Kenya’s The Star, quoting a forensics doctor, said all of the victims were mutilated. Britain’s Daily Mailreported children stashed in refrigerators with knives in their bodies.

“You find people with hooks hanging from the roof. They removed eyes, ears, nose. Actually if you look at all the bodies, unless those ones that were escaping, fingers are cut by pliers, the noses are ripped by pliers,” said the doctor. The Star said he declined to give his name.

The FBI has been looking into Shabab recruits from the Minnesota Somali community, some 20 of whom are believed to have gone to Africa to join the jihad. Kenyan authorities believe seven of the Shabab who assaulted the mall might be Minnesotans, though this hasn’t been confirmed yet.

Naturally, the US paper of record worries about the real victims: the Somali immigrants in Minnesota who might face stigma from their American neighbors. And you know, that’s a legitimate story.

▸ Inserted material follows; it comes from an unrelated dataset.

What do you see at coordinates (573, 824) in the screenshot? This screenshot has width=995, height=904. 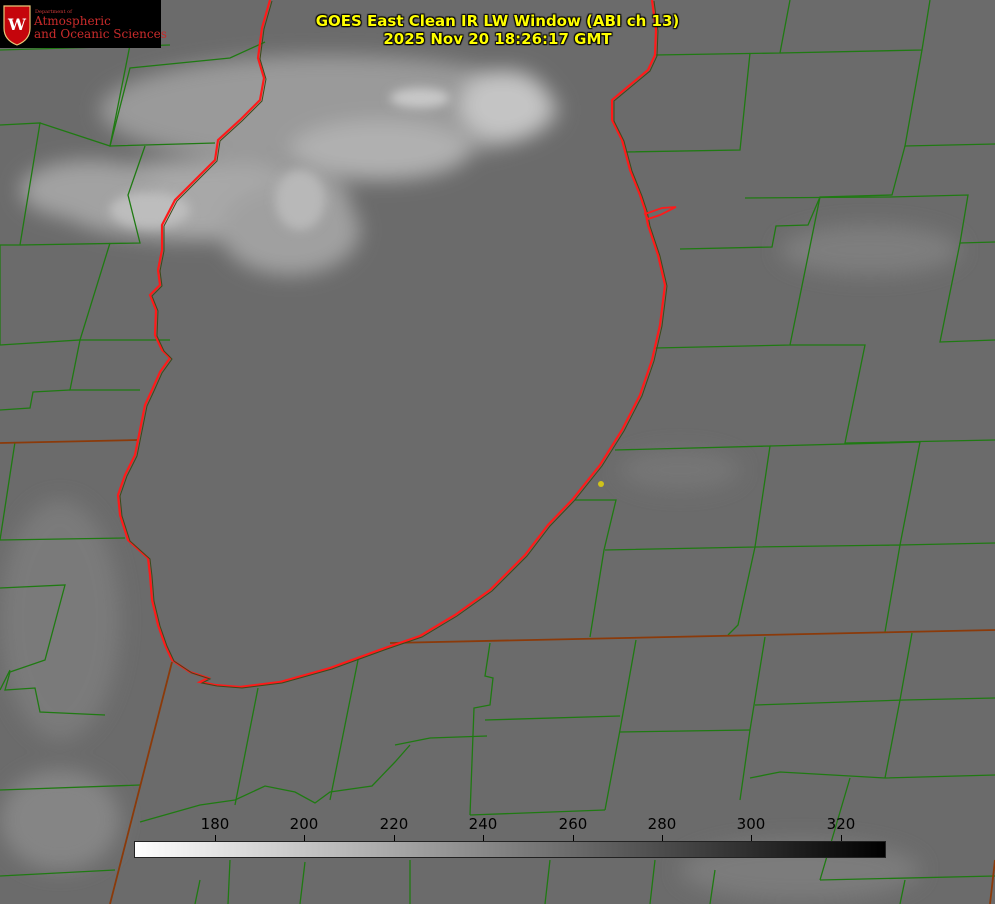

The NYT published an op-ed piece by a US journalist who has spent time in that community, and he says the radicals exist, but are few. OK, fine. But how many stories has the Times done exploring the world of the Somali immigrant community in Minnesota, and the role radical Islam plays within it? On that topic, searching for “Shabab” and “Minnesota” on the Times website returns this story from 2009 which barely touches on it; it reports :

The case represents the largest group of American citizens suspected of joining an extremist movement affiliated with Al Qaeda, senior officials said. Many of the recruits had come to America as young refugees fleeing a brutal civil war, only to settle in a gang-ridden enclave of Minneapolis.

The men named on Monday face federal charges including perjury, providing material support to a terrorist organization and conspiring to kill, maim, kidnap or injure people outside the United States.

Law enforcement officials are concerned that the recruits, who hold American passports, could be commissioned to return to the United States to carry out attacks here, though so far there is no evidence of such plots.

“The potential implications to national security are significant,” said Ralph S. Boelter, the special agent in charge of the Minneapolis field office of theFederal Bureau of Investigation. He added that the nationwide inquiry would continue with the cooperation of many Somali immigrants and that more arrests might be coming.

It also returns a story from the same time that gets into it pretty well. It gets into the process of how these young Somali men became radicalized, though it might have done more to explore the role of the mosque where some of the recruiting took place, and the family cultures. Still, it was helpful. But it came out four years ago. Four years ago, the government won terrorism indictments against 20 of the young Somali-American men in Minnesota for their participation in the Shabab. How have things changed — or not changed — in the Somali community in Minnesota since then? Is the Times interested? Is it as least as interested in that question as it is in whether or not some Joe Bob in Minnesota is going to think ill of Somali Muslims living in his state because some of them went overseas and may have been involved in torture and terror against innocent civilians in the name of jihad?

It is so wearisome how whenever something like this happens, the first reaction of so many American journalists is that putative rednecks drawing unkind conclusions are the worst threat. Yes, this is a perpetual bee in my bonnet.